The purchase process will be shortened, and content will too, says Egner. "Cranking out a lot of content is where most people's mindset is, but they need to think about it in a different way," he says. "Instead of giving someone a 12-page white paper to download that describes why this sweater is really great, what you want to do is give the key points from the white paper in six, successive small content blocks that are individually managed and presented to the visitor-possibly in different channels."

"Marketers will have a field day with direct sales once Apple Pay is widely adopted," says Chris Belew, CEO of Apptive, a mobile commerce firm. "Where it used to be annoying to pull out your credit card and enter information in tiny fields on mobile, people will be able to buy with one click," he says. "The potential for impulse purchases will skyrocket. Aside from that, mobile coupons will continue to rise in importance as more people establish a mobile presence."

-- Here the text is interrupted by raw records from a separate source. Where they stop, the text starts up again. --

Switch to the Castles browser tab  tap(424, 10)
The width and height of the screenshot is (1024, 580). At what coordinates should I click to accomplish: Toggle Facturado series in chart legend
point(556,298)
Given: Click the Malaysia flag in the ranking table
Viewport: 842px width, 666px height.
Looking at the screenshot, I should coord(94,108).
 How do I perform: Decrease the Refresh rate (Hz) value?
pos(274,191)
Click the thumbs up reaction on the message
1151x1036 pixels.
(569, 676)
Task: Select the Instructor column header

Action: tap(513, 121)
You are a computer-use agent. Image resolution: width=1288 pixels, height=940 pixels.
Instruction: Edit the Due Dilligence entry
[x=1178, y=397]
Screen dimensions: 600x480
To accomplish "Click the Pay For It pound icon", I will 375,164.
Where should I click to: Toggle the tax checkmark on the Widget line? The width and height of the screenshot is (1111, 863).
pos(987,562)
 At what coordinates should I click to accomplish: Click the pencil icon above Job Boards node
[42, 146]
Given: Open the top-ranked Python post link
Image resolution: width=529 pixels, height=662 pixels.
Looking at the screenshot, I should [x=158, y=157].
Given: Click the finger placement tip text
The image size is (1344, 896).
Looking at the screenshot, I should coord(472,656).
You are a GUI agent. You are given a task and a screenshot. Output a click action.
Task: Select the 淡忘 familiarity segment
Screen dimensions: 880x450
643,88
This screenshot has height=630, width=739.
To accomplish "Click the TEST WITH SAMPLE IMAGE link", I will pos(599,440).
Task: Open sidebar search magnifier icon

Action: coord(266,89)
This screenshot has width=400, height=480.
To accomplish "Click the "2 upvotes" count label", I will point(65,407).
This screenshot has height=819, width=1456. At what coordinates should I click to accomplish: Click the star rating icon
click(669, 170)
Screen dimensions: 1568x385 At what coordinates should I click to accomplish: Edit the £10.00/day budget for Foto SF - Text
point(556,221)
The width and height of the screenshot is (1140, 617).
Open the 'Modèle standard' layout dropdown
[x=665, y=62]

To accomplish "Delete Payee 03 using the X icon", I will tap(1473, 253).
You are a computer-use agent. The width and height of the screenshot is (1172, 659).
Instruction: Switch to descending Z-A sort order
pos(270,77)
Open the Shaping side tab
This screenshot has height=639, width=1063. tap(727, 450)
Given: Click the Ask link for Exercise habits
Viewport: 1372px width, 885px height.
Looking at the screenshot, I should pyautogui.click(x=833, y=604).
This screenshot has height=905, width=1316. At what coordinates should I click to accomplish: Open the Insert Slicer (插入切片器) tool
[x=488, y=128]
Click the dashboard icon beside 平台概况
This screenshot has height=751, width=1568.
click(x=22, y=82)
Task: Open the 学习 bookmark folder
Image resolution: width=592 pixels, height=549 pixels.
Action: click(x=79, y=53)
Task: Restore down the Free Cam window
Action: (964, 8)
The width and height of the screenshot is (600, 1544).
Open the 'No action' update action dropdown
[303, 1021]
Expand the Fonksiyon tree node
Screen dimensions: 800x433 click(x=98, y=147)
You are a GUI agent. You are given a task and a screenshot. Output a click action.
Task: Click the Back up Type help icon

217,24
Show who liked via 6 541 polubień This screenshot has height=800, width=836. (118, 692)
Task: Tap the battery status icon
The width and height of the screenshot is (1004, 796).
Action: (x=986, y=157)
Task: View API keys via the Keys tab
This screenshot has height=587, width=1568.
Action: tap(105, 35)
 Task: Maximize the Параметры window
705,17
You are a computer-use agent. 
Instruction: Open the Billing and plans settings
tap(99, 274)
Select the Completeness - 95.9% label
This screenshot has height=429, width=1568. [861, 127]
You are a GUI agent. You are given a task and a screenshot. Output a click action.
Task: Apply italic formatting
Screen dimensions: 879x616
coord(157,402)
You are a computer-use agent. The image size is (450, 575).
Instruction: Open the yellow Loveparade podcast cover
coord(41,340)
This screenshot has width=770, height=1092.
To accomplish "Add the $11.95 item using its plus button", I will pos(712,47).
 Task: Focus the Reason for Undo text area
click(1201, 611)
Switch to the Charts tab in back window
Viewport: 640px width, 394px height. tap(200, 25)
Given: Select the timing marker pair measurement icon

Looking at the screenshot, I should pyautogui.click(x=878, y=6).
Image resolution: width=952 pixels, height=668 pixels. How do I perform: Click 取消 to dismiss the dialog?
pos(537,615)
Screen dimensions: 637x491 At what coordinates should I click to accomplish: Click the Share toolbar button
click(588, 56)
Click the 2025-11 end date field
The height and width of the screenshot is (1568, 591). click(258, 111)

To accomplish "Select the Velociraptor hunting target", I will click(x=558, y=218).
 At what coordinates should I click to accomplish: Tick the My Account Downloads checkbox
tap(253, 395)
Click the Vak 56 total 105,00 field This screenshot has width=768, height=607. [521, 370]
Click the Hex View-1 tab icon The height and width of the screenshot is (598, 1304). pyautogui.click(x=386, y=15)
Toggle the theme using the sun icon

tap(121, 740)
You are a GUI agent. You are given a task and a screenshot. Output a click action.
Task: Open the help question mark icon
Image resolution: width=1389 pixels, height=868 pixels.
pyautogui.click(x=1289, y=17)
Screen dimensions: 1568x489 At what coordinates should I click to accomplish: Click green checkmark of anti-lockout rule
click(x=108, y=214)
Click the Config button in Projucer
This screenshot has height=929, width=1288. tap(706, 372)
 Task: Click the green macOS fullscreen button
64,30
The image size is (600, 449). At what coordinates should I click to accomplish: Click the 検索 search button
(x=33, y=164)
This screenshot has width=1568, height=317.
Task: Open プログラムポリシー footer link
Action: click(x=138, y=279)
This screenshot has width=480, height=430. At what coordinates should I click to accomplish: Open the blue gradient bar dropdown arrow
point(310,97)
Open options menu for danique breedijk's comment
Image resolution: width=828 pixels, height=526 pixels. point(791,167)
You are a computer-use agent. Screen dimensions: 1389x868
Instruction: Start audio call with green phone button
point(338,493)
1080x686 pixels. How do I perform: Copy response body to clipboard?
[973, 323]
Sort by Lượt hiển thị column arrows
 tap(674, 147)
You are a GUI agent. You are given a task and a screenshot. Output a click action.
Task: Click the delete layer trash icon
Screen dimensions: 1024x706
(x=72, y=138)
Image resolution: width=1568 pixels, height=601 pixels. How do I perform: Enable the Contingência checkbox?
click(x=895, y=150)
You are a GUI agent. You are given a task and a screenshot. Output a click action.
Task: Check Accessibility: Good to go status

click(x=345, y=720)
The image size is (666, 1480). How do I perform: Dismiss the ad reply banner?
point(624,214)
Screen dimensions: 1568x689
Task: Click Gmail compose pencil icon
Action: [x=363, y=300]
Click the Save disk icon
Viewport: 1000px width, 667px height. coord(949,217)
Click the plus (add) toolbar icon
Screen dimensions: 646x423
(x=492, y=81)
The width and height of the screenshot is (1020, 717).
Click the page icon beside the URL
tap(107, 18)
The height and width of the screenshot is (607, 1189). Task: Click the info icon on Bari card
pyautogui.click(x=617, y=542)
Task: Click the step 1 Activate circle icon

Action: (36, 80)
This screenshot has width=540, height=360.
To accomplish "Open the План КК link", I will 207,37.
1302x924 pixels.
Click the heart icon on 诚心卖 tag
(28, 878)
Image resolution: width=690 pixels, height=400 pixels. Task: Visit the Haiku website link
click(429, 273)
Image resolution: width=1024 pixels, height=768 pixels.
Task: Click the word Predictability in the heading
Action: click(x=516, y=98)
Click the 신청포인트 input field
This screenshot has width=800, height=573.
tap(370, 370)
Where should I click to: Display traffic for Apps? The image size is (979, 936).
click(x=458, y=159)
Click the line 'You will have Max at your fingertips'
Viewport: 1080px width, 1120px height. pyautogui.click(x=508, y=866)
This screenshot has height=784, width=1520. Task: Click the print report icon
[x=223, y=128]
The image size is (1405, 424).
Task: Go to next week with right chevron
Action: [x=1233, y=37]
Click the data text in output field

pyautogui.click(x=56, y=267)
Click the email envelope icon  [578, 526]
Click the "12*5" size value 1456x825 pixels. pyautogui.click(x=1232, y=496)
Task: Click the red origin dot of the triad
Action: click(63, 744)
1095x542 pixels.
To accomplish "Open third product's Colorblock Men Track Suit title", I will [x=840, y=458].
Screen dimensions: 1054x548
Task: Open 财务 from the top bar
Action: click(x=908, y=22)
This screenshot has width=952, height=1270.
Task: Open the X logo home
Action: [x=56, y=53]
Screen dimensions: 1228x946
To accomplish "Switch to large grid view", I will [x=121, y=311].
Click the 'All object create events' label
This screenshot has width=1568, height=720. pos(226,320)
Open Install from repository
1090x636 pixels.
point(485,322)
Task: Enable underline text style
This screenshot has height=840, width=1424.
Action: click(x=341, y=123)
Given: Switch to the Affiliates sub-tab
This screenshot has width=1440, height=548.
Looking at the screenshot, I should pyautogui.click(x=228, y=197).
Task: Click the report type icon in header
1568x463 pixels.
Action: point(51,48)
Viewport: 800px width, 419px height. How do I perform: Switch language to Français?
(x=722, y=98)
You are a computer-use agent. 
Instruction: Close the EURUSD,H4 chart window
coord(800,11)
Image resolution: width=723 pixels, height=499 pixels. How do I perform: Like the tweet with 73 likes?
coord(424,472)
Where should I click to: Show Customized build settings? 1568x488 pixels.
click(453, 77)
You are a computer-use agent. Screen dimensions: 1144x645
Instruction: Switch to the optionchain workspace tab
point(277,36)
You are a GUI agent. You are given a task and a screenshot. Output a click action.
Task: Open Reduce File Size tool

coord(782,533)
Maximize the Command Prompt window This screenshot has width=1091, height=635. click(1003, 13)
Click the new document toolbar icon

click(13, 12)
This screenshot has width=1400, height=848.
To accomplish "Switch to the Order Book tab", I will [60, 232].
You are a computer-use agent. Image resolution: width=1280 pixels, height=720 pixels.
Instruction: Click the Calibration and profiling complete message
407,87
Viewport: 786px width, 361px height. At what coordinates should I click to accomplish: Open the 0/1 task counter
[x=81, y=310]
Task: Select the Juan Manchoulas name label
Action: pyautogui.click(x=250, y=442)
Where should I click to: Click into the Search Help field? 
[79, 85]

Mark Challinor, CEO of Media Futures Ltd. and a digital media con­sultant and ad media professional based in London, says that a closely related trend is the selling of content in smaller chunks at equally small prices. He points to apps and the gam­ing world as examples of how this is already being done effectively in the mobile and online envi­ron­ments. "The growing market for dig­ital gaming is just huge," he says, noting that the gaming world seems to have found a winning formula for upselling based on delivering small chunks of add-ons at similarly small price points.

"They're doing a very good job of monetizing this space, and I think there are lessons to be learned by media companies," says Challinor. Content marketers can learn from their experiences, he says, and for those who already have well-established and trusted brands, the transition can occur quickly.

Near field communication (NFC) is something to watch, according to Challinor, who notes that the recent introduction of the iPhone 6 is likely to drive adoption. NFC allows information to be shared between devices through small bits of embedded data. It is technology that is likely to have a significant im­pact on mobile payments.

Challinor adds, "There's an old adage in advertising that says, ‘Ad­vertising is the method of actually arresting someone's intelligence long enough to get them to buy something they never even needed.' When con­sumers are in an environment they trust and offered an opportunity to purchase something of value at a very low price point, the chances of them clicking a button to close the sale is high."